---------- Task data
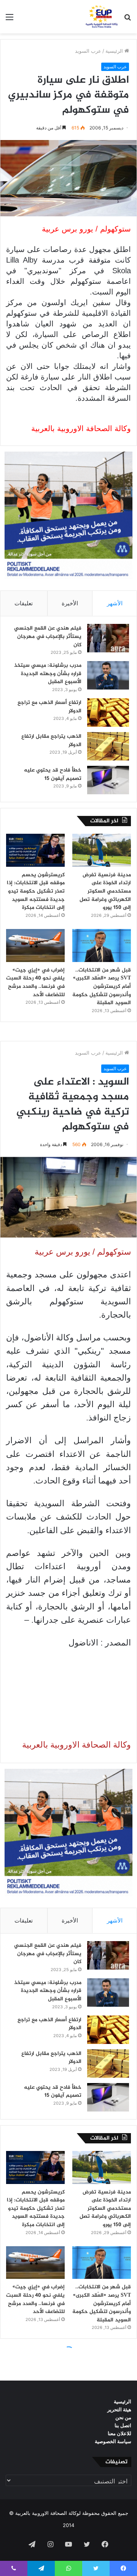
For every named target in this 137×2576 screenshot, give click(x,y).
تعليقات (23, 603)
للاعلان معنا (119, 2433)
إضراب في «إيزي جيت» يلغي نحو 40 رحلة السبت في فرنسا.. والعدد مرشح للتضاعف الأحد (35, 982)
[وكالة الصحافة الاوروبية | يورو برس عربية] (100, 16)
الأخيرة (70, 603)
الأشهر (115, 603)
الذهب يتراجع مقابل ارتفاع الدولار (51, 740)
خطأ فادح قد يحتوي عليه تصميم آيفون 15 (52, 774)
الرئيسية (114, 51)
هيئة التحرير (119, 2409)
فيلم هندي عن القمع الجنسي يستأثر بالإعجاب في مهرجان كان (47, 636)
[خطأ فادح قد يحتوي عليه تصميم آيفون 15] (108, 780)
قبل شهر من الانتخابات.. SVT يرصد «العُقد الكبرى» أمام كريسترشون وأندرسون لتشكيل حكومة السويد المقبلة (101, 986)
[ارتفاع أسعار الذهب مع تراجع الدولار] (108, 712)
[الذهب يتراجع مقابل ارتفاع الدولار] (108, 746)
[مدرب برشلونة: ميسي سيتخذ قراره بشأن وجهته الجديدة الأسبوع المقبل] (108, 675)
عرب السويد (88, 51)
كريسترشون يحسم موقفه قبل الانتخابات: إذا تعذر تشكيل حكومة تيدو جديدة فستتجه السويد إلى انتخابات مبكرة (36, 891)
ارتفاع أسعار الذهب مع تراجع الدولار (49, 706)
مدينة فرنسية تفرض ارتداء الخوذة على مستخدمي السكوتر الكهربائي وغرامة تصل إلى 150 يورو (105, 891)
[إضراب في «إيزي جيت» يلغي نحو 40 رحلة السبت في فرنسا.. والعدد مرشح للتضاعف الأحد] (35, 945)
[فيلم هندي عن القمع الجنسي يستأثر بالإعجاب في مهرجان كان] (108, 638)
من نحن (123, 2417)
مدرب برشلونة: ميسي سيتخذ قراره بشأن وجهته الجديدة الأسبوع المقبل (47, 673)
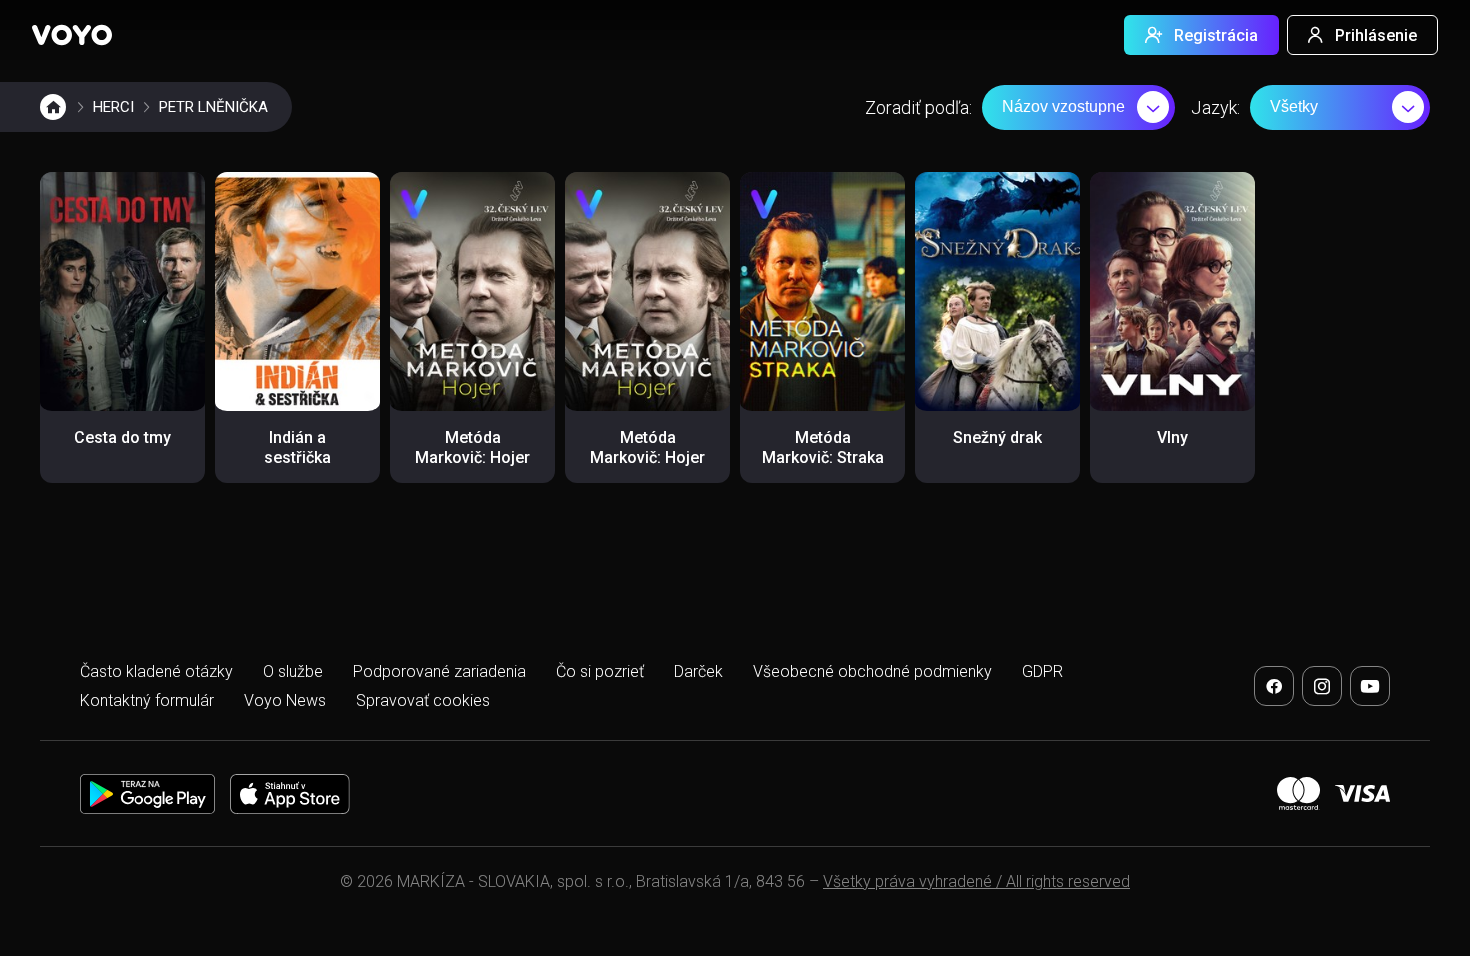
--------------------
### Your objective
Print all entries exactly; skip the pictures.

### Written solution
For every named target in this 137×2576 screenshot, give click(x,y).
تعليقات (23, 603)
للاعلان معنا (119, 2433)
إضراب في «إيزي جيت» يلغي نحو 40 رحلة السبت في فرنسا.. والعدد مرشح للتضاعف الأحد (35, 982)
[وكالة الصحافة الاوروبية | يورو برس عربية] (100, 16)
الأخيرة (70, 603)
الأشهر (115, 603)
الذهب يتراجع مقابل ارتفاع الدولار (51, 740)
خطأ فادح قد يحتوي عليه تصميم آيفون 15 (52, 774)
الرئيسية (114, 51)
هيئة التحرير (119, 2409)
فيلم هندي عن القمع الجنسي يستأثر بالإعجاب في مهرجان كان (47, 636)
[خطأ فادح قد يحتوي عليه تصميم آيفون 15] (108, 780)
قبل شهر من الانتخابات.. SVT يرصد «العُقد الكبرى» أمام كريسترشون وأندرسون لتشكيل حكومة السويد المقبلة (101, 986)
[ارتفاع أسعار الذهب مع تراجع الدولار] (108, 712)
[الذهب يتراجع مقابل ارتفاع الدولار] (108, 746)
[مدرب برشلونة: ميسي سيتخذ قراره بشأن وجهته الجديدة الأسبوع المقبل] (108, 675)
عرب السويد (88, 51)
كريسترشون يحسم موقفه قبل الانتخابات: إذا تعذر تشكيل حكومة تيدو جديدة فستتجه السويد إلى انتخابات مبكرة (36, 891)
ارتفاع أسعار الذهب مع تراجع الدولار (49, 706)
مدينة فرنسية تفرض ارتداء الخوذة على مستخدمي السكوتر الكهربائي وغرامة تصل إلى 150 يورو (105, 891)
[إضراب في «إيزي جيت» يلغي نحو 40 رحلة السبت في فرنسا.. والعدد مرشح للتضاعف الأحد] (35, 945)
[فيلم هندي عن القمع الجنسي يستأثر بالإعجاب في مهرجان كان] (108, 638)
من نحن (123, 2417)
مدرب برشلونة: ميسي سيتخذ قراره بشأن وجهته الجديدة الأسبوع المقبل (47, 673)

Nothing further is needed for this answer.